Don’t help them

​The best way to help someone is to not help them.

Not directly anyway.

In the American Civil War, William T. Sherman was able to relieve the pressure on General Grant’s forces, not by bringing his forces to and fighting alongside him, but by applying pressure elsewhere.

Sherman’s campaigns in the Carolinas, dubbed the “march to the sea”, relieved the pressure Grant was facing from the Confederates in Richmond.

The Germans towards the end of World War II were facing opposition from multiple directions. They were wary of Allied landings along the length of the French coast. They were being driven out of Russia. They were losing ground in their African campaign. And they were dealing with an Allied landing in Italy.

Had all the Allie’s efforts been concentrated on one point, they wouldn’t have succeeded.
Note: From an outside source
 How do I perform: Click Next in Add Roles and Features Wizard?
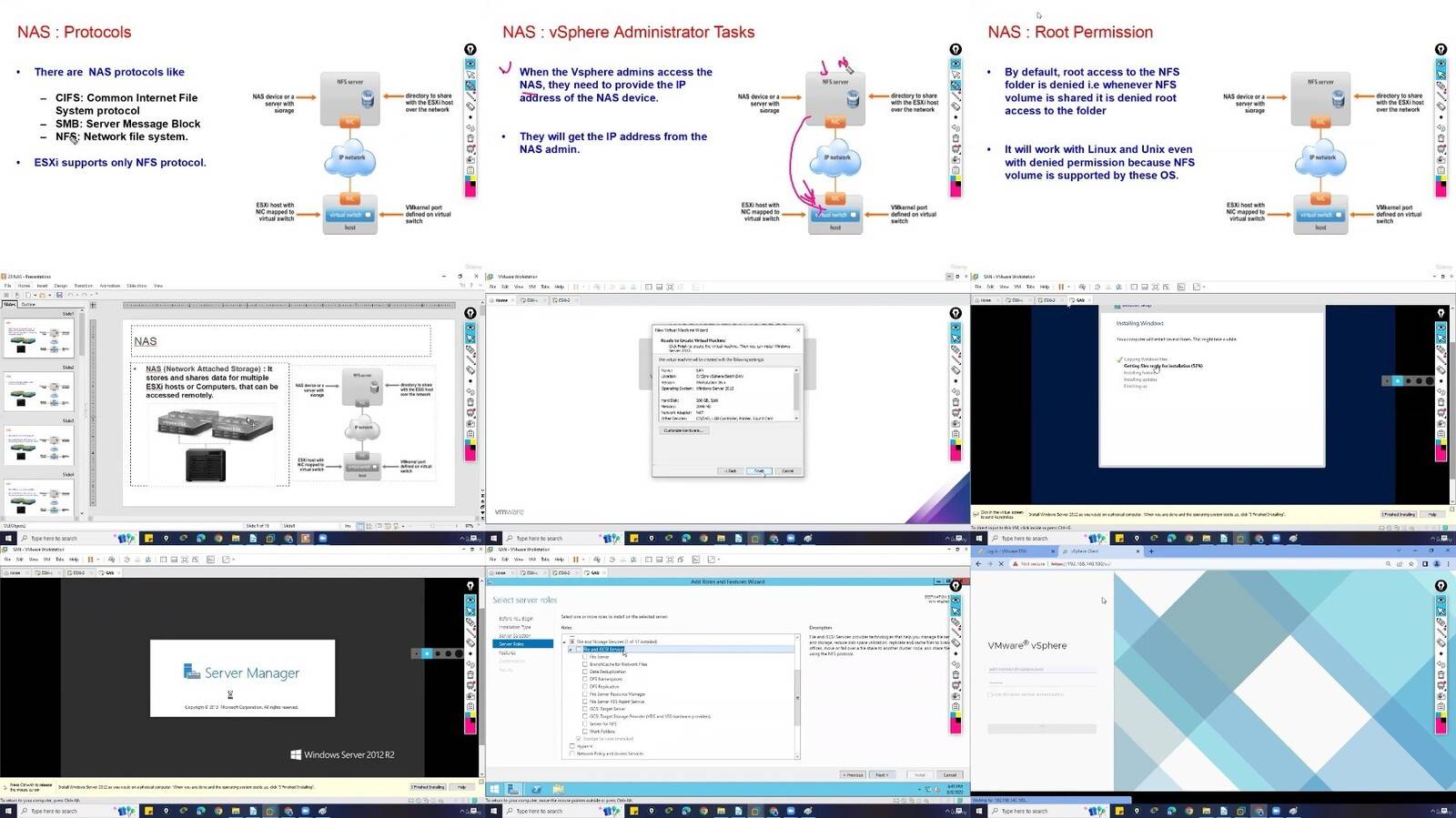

But they weren’t. Their designs to land on the French coast helped their landings in Italy. Their momentum in Africa helped their other efforts.
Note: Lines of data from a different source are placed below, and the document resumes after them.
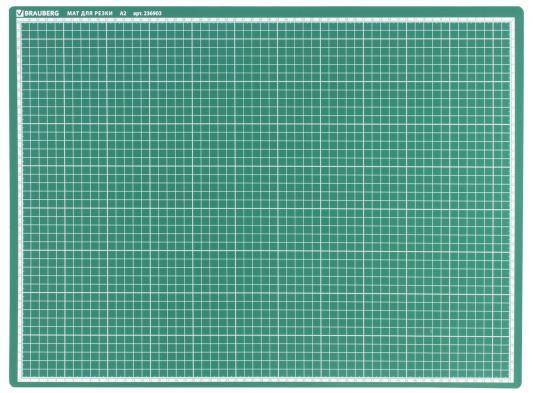Screen dimensions: 533x393
Task: Click the mat's rounded bottom-right outer corner
Action: pos(519,384)
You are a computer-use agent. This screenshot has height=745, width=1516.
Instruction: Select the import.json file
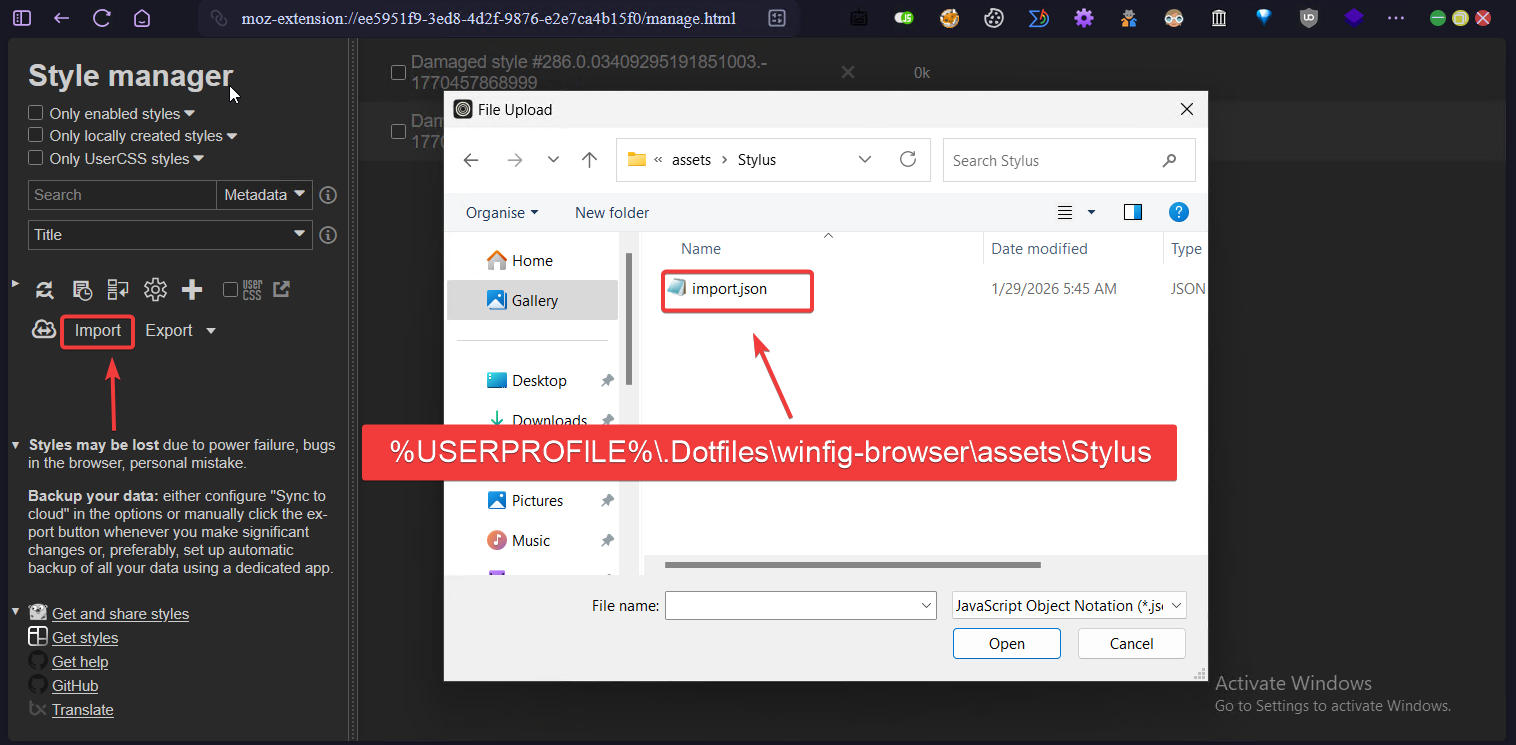(x=729, y=289)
Indirect aid is better and more powerful than direct aid. 

If someone needs money, it’s often wiser to help them figure out how to make more than it is to just give it to them.
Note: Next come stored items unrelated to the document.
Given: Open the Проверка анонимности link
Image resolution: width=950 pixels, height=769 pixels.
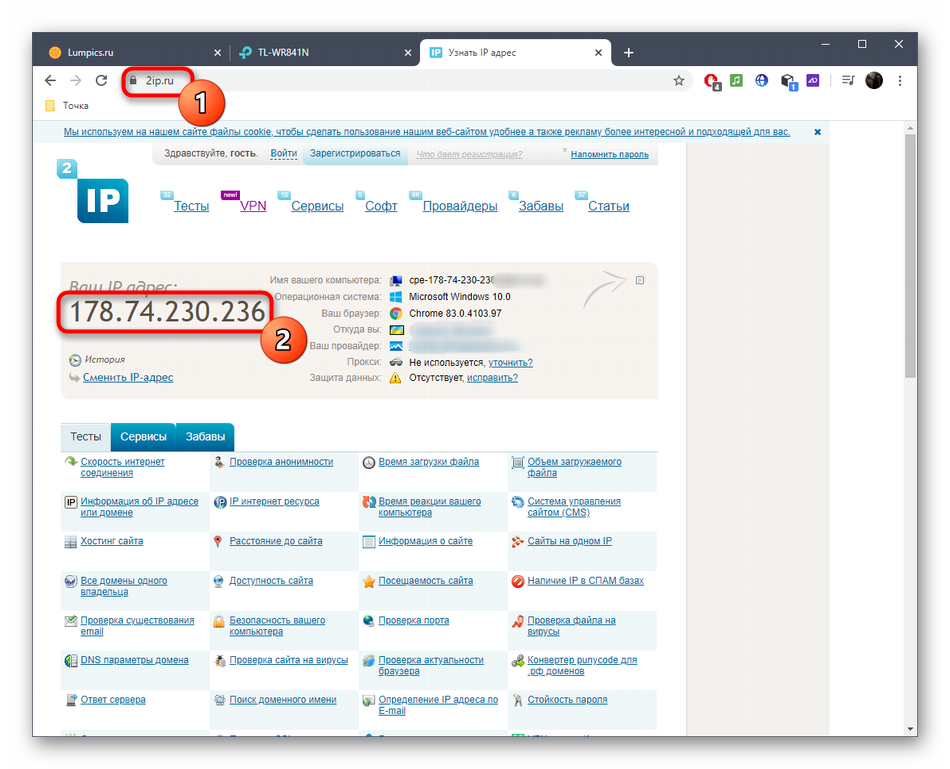Looking at the screenshot, I should (x=280, y=462).
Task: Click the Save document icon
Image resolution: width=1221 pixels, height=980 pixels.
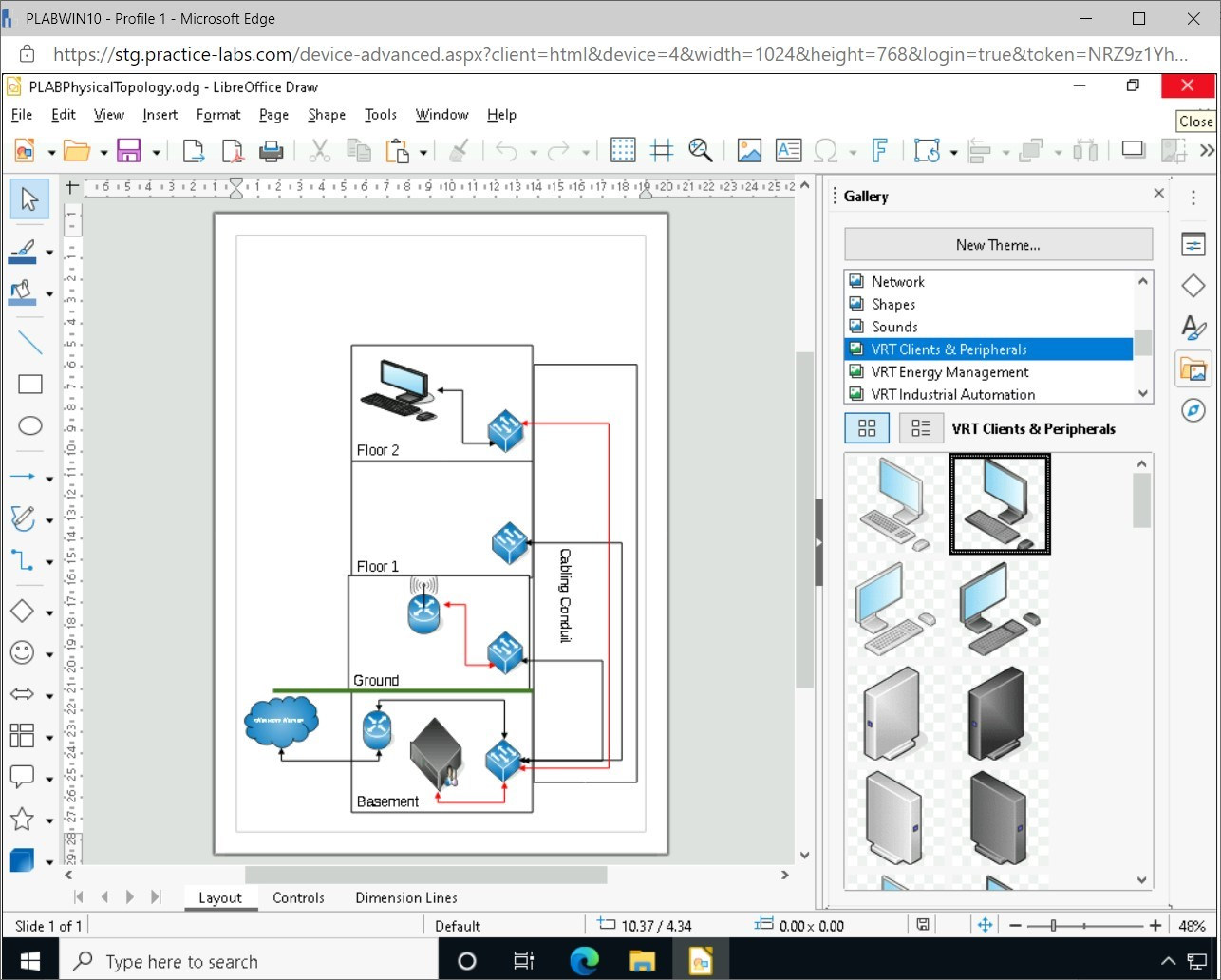Action: (x=128, y=151)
When someone offers you money because you’re in a tight spot, it’s hard to take. You have to swallow your pride. You are also now indebted to that person. And when you mix injured pride with indebtedness you get resentment. The relationship sours.

By giving direct aid, you can also create dependence. The recipient now sees you as the solution to their problems. You’ve started a dangerous precedent.

On the other hand, indirect aid teaches. You give the recipient a chance to understand how to solve the problem themselves. You help them see how the problem took root and grew. You also create less of a debt. You don’t damage a sense of pride. Therefore, you inspire more goodwill and strengthen, rather than weaken, your relationship.

If someone asks for help, don’t give it directly. It won’t help them or your relationship with them. Instead, look for an indirect, and in the long-term, a more beneficial way to help them bypass their obstacles and relieve the pressure.